Le ministère argentin de la Santé a annoncé le 7 mai 2026 qu'il n'est pas encore possible de confirmer l'origine de la contagion d'hantavirus liée à un foyer apparu sur un navire parti d'Ushuaia, en Terre de Feu, le 1er avril 2026.
Selon les informations recueillies, le patient zéro, un passager néerlandais décédé à bord, avait voyagé au Chili et en Uruguay avant de revenir en Argentine. Aucun cas d'hantavirus n'a été détecté à Ushuaia depuis 30 ans, ce qui rend peu probable une contamination locale.
Une équipe de scientifiques sera envoyée sur place pour capturer et analyser des rongeurs, principaux vecteurs de la maladie, afin de vérifier une éventuelle présence du virus. Les autorités ont également distribué 2 500 kits de dépistage à plusieurs pays, dont les Pays-Bas, l'Espagne, le Royaume-Uni, le Sénégal et l'Afrique du Sud.
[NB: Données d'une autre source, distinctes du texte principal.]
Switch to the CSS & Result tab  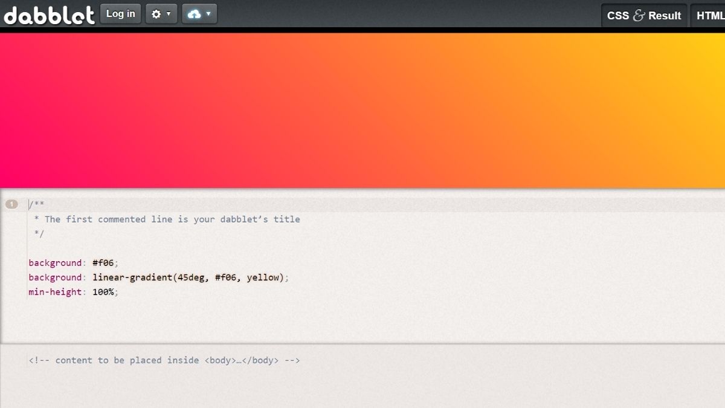click(x=643, y=16)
Cette enquête vise à éviter une propagation incontrôlée, alors que des craintes d'épidémie rappellent les souvenirs du Covid-19. Cependant, les experts soulignent que les deux virus ne sont pas comparables en termes de transmission et d'infectiosité.
Le Centre national des hantavirus de l'Institut Pasteur de Guyane a précisé que le risque de contamination reste très limité, avec un maximum de deux personnes potentiellement infectées par un cas, dans des conditions très spécifiques.